Between Mars, 2016 and Mars, 2017, Let’s Encrypt has issued 15 270 SSL certificates containing “PayPal” term, 14 766 of these certificates were issued for domains leading to phishing websites. It’s the result of the recent analysis led by Vincent Lynch, SSL expert.
Lynch was closely interested in this case, after an interesting article published by Eric Lawrence (Google Chrome Security Team) in January 2017, the image above is from this article named “Certified Malice “which exposes deceitful SSL certificates and counts “only” 709 cases for PayPal and much more for big American brands: BankOfAmerica, Apple, Amazon, American Express, Chase Bank, Microsoft, Google…
What’s the impact on web users?
In January 2017, Google and Mozilla have updated their browser with Chrome 56 and Firefox 51, and a major change has appeared for web users: “Secure” and “Not secure” have appeared in the address bar.
In 2015, the initiative Let’s Encrypt, supported by big names of Internet (EFF, Mozilla, Cisco, Akamaï…) was created with the purpose of massively and freely spreading SSL certificates to the whole world. One year and a half later, Let’s Encrypt issued millions of certificates and other initiatives have followed.
Who says free, says few or no verification for delivering certificates, and an army of cybercriminals who rush towards these certificates to secure their illicit contents: phishing, malware… and show the term “secure” on their address bar. How can the random web user easily differentiate between real and fake?
For reminder, there are three verification levels for certificates allowing to show HTTPS: Domain Validation (DV) considered as low authentication, Organization Validation (OV) with high authentication and Extended Validation (EV) with strengthened authentication.
Free certificates are DV, and represent almost 90% of certificates, most of the time on “small” websites. OV certificates (9%) and EV certificates (1%) are fewer but protect almost all websites with high traffic. GAFA (Google, Apple, Facebook, Amazon), are all in OV or EV for example.

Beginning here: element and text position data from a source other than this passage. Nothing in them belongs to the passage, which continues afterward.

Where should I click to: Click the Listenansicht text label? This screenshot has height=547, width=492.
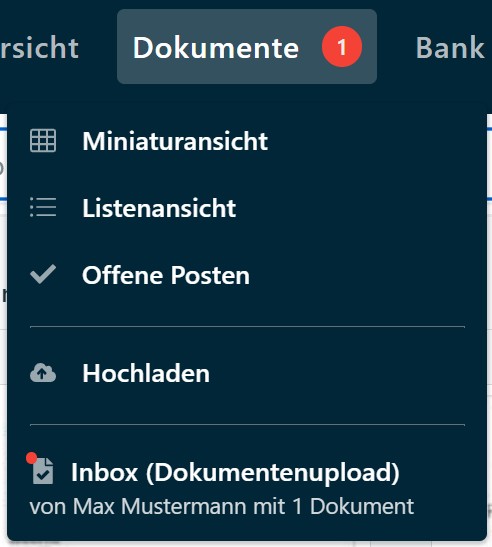[159, 208]
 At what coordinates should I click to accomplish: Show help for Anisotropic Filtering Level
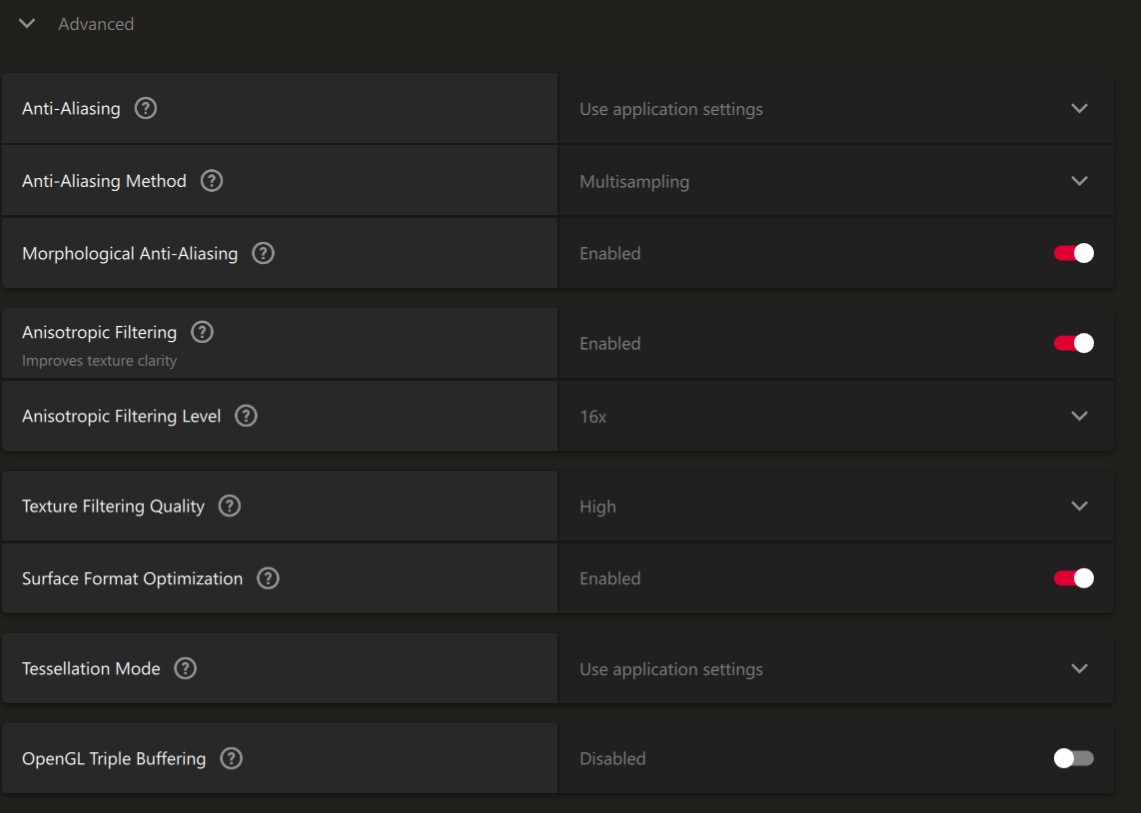pos(246,416)
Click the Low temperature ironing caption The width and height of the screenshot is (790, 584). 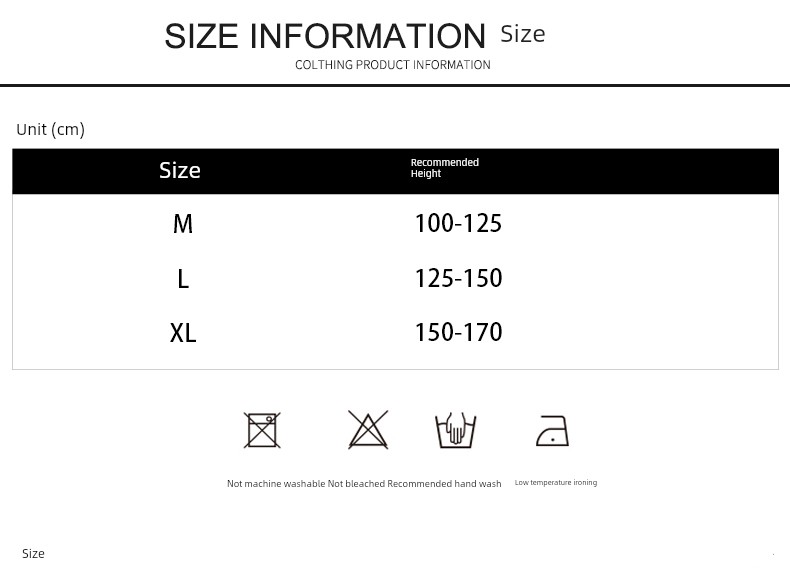[x=556, y=482]
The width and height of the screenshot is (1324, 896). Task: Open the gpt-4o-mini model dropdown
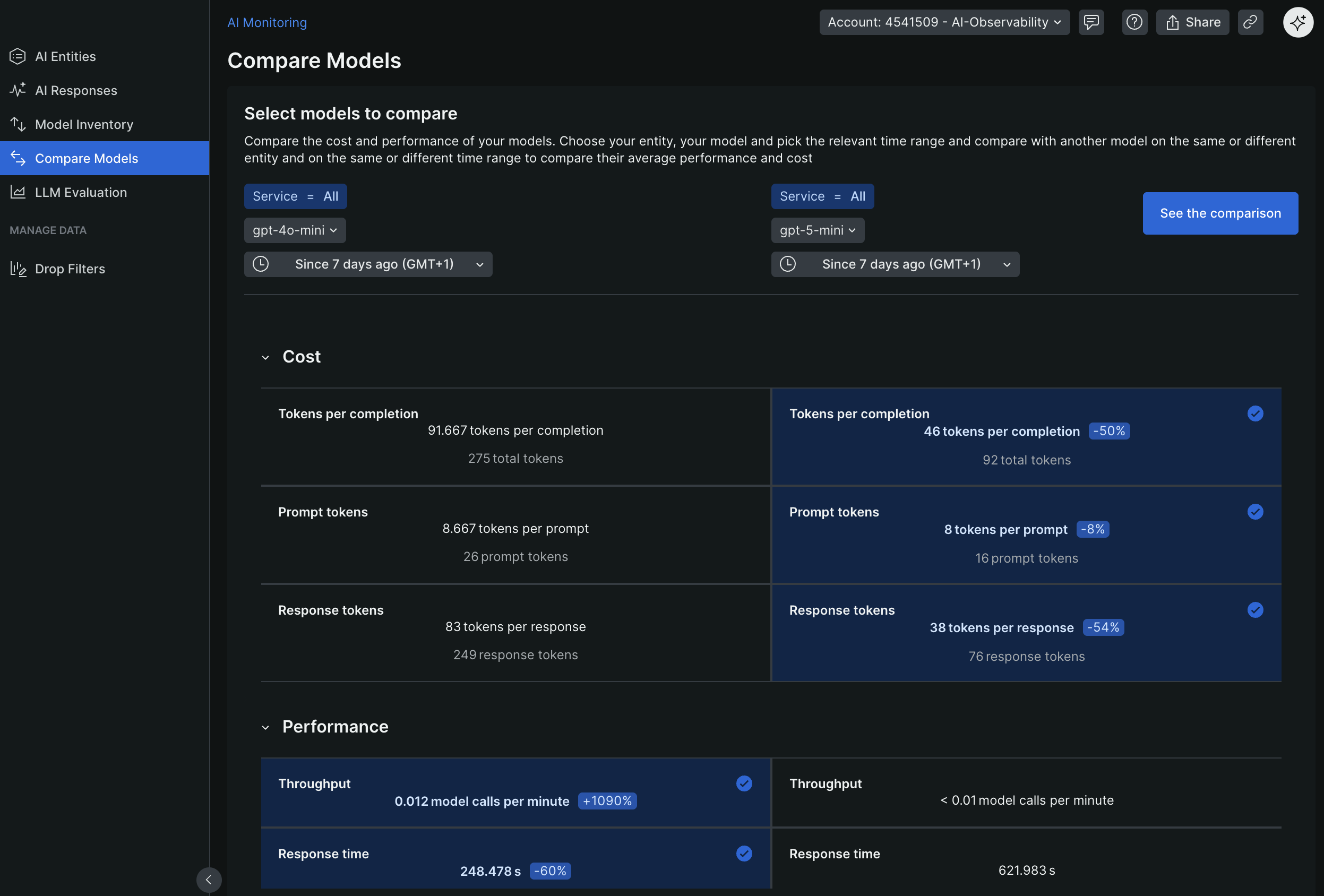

The problem for web user is the lack of distinction in browsers between DV and OV certificates. These two types are shown the same way, as being “secure”, but EV certificates display the name of the certificate’s owner in the address bar.
By looking at the image at the beginning of this article, we understand easily the concern on EV for PayPal: to easily differentiate real from fake. This is the reason why Nameshield will systematically advise the use of EV for display website, in particular for their clients exposed to cybersquatting, phishing or counterfeit.
Two forces opposed for the future of HTTPS
Sadly, things aren’t so simple, and where logic would like to differentiate clearly between the three types of certificates, or at least two types (DV/OV), Google disagrees and wishes, on the contrary, to suppress the EV display altogether. Chris Palmer (Senior Software Engineer for Chrome) subtly confirms this point in his article published here.
Today we are in a situation where Historical Certification Authorities, Microsoft and to a smaller extent, Apple, are facing Google, Mozilla and Let’s Encrypt in a perspective resumed here:
Google/Mozilla/Let’s Encrypt perspective:
HTTP = not secure
HTTPS = secure |
Historical Certification Authorities/ Microsoft/Apple perspective:
HTTP = not secure
HTTPS DV = no sign in the address bar
HTTPS OV = secure
HTTPS EV = company’s name in the address bar |
Inside the higher authority of SSL, the CAB/Forum, the discussion is still opened at this moment. We can easily understand that Certification Authorities look unfavorably at the end of the visual distinction between DV/OV/EV in browsers, it’s their purpose to deliver certificates with high authentication, but is it wrong? It’s to reassure the web users by securing the identity of the website they visit.
In the opposite, Google and Let’s Encrypt don’t hesitate to say that phishing and guarantee of website content, don’t depend on Certification Authorities, and that there are other systems responsible for that (for example, Google Safe Browsing). Therefore we have to have a binary perspective: exchanges are encrypted and inviolable (= HTTPS = secure) or they aren’t (= HTTP = not secure). We can simply wonder by this perspective, which defends itself, if it’s not a semantic problem of the used term “secure” instead.
What does “secure” mean for web users? By seeing “secure” in their address bar, do they enter their login/password or credit card numbers? We can think that yes, they do, and in this case, actual risk does exist. Kirk Hall (Director Policy and Compliance – SSL, Entrust) has done a noticed intervention at the last RSA conference on this subject (if you have time, the record is here).
You can’t neglect financial industry weight and big companies which look unfavorably at the growth of fraud online risk, Google can’t ignore that.
How to reassure web users?
For the time being, we can only encourage you to choose Extended Validation certificates for your display websites and/or your e-shop in order to facilitate web users’ tasks and to stay informed of what’s going on on the web. To reassure and educate web users by mentioning on your website the choice you have made in security and authentication.
As you probably monitor domain name registrations on your brands, today you can also monitor certificates registrations so you can react quickly.
And as web user, when the term “secure” is mentioned in the address bar, systematically control the certificate’s details to see who the owner is.